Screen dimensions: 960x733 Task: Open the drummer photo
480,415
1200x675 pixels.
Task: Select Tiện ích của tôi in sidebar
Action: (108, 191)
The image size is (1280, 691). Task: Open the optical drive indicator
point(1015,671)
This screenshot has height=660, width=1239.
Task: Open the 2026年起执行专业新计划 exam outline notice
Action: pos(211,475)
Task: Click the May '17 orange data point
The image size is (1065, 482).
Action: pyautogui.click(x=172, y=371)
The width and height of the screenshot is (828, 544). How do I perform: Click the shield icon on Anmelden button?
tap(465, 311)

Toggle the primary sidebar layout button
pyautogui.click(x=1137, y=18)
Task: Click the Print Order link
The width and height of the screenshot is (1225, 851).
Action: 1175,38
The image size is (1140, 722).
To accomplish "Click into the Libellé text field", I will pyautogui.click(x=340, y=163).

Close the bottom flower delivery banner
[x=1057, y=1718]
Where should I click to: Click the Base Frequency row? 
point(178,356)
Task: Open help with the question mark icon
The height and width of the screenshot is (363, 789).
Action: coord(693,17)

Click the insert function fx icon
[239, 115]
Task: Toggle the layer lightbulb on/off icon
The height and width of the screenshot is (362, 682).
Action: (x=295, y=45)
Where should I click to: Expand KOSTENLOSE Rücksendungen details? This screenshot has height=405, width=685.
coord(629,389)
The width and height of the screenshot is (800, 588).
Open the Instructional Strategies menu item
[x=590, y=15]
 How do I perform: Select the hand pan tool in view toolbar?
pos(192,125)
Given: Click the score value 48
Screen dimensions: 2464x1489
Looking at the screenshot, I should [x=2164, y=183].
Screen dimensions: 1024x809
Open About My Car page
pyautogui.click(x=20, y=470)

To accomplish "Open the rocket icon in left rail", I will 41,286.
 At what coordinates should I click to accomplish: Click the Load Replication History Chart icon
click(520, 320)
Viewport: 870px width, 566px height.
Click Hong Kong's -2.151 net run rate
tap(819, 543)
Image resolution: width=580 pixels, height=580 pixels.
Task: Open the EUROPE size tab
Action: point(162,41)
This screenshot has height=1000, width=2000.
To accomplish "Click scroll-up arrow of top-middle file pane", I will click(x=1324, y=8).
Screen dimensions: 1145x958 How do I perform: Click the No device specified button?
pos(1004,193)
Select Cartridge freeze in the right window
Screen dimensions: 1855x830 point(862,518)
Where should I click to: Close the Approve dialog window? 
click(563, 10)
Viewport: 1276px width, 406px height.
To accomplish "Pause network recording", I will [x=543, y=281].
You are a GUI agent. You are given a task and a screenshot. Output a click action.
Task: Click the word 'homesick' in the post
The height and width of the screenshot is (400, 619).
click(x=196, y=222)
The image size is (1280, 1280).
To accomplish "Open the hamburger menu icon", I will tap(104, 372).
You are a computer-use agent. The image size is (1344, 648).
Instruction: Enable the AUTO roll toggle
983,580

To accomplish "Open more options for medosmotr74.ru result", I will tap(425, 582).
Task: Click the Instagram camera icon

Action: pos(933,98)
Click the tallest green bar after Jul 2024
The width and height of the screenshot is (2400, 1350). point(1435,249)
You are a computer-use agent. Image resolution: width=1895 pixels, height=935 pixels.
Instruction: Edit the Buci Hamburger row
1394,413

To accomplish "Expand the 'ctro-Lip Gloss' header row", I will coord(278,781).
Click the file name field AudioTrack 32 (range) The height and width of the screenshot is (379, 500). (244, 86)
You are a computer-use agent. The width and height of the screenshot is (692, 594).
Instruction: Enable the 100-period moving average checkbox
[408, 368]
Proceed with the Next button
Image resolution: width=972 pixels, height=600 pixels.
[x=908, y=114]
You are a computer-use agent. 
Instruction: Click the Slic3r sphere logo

*Problem to solve:* Please retype all of the records, keeping each line exactly as it is.

*Reply to the task:*
Screen dimensions: 960x733 Task: Open the drummer photo
480,415
1200x675 pixels.
Task: Select Tiện ích của tôi in sidebar
Action: (108, 191)
The image size is (1280, 691). Task: Open the optical drive indicator
point(1015,671)
This screenshot has height=660, width=1239.
Task: Open the 2026年起执行专业新计划 exam outline notice
Action: pos(211,475)
Task: Click the May '17 orange data point
The image size is (1065, 482).
Action: pyautogui.click(x=172, y=371)
The width and height of the screenshot is (828, 544). How do I perform: Click the shield icon on Anmelden button?
tap(465, 311)

Toggle the primary sidebar layout button
pyautogui.click(x=1137, y=18)
Task: Click the Print Order link
The width and height of the screenshot is (1225, 851).
Action: 1175,38
The image size is (1140, 722).
To accomplish "Click into the Libellé text field", I will pyautogui.click(x=340, y=163).

Close the bottom flower delivery banner
[x=1057, y=1718]
Where should I click to: Click the Base Frequency row? 
point(178,356)
Task: Open help with the question mark icon
The height and width of the screenshot is (363, 789).
Action: coord(693,17)

Click the insert function fx icon
[239, 115]
Task: Toggle the layer lightbulb on/off icon
The height and width of the screenshot is (362, 682).
Action: (x=295, y=45)
Where should I click to: Expand KOSTENLOSE Rücksendungen details? This screenshot has height=405, width=685.
coord(629,389)
The width and height of the screenshot is (800, 588).
Open the Instructional Strategies menu item
[x=590, y=15]
 How do I perform: Select the hand pan tool in view toolbar?
pos(192,125)
Given: Click the score value 48
Screen dimensions: 2464x1489
Looking at the screenshot, I should [x=2164, y=183].
Screen dimensions: 1024x809
Open About My Car page
pyautogui.click(x=20, y=470)

To accomplish "Open the rocket icon in left rail", I will 41,286.
 At what coordinates should I click to accomplish: Click the Load Replication History Chart icon
click(520, 320)
Viewport: 870px width, 566px height.
Click Hong Kong's -2.151 net run rate
tap(819, 543)
Image resolution: width=580 pixels, height=580 pixels.
Task: Open the EUROPE size tab
Action: point(162,41)
This screenshot has height=1000, width=2000.
To accomplish "Click scroll-up arrow of top-middle file pane", I will click(x=1324, y=8).
Screen dimensions: 1145x958 How do I perform: Click the No device specified button?
pos(1004,193)
Select Cartridge freeze in the right window
Screen dimensions: 1855x830 point(862,518)
Where should I click to: Close the Approve dialog window? 
click(563, 10)
Viewport: 1276px width, 406px height.
To accomplish "Pause network recording", I will [x=543, y=281].
You are a GUI agent. You are given a task and a screenshot. Output a click action.
Task: Click the word 'homesick' in the post
The height and width of the screenshot is (400, 619).
click(x=196, y=222)
The image size is (1280, 1280).
To accomplish "Open the hamburger menu icon", I will tap(104, 372).
You are a computer-use agent. The image size is (1344, 648).
Instruction: Enable the AUTO roll toggle
983,580

To accomplish "Open more options for medosmotr74.ru result", I will tap(425, 582).
Task: Click the Instagram camera icon

Action: pos(933,98)
Click the tallest green bar after Jul 2024
The width and height of the screenshot is (2400, 1350). point(1435,249)
You are a computer-use agent. Image resolution: width=1895 pixels, height=935 pixels.
Instruction: Edit the Buci Hamburger row
1394,413

To accomplish "Expand the 'ctro-Lip Gloss' header row", I will coord(278,781).
Click the file name field AudioTrack 32 (range) The height and width of the screenshot is (379, 500). (244, 86)
You are a computer-use agent. The width and height of the screenshot is (692, 594).
Instruction: Enable the 100-period moving average checkbox
[408, 368]
Proceed with the Next button
Image resolution: width=972 pixels, height=600 pixels.
[x=908, y=114]
You are a computer-use agent. 
Instruction: Click the Slic3r sphere logo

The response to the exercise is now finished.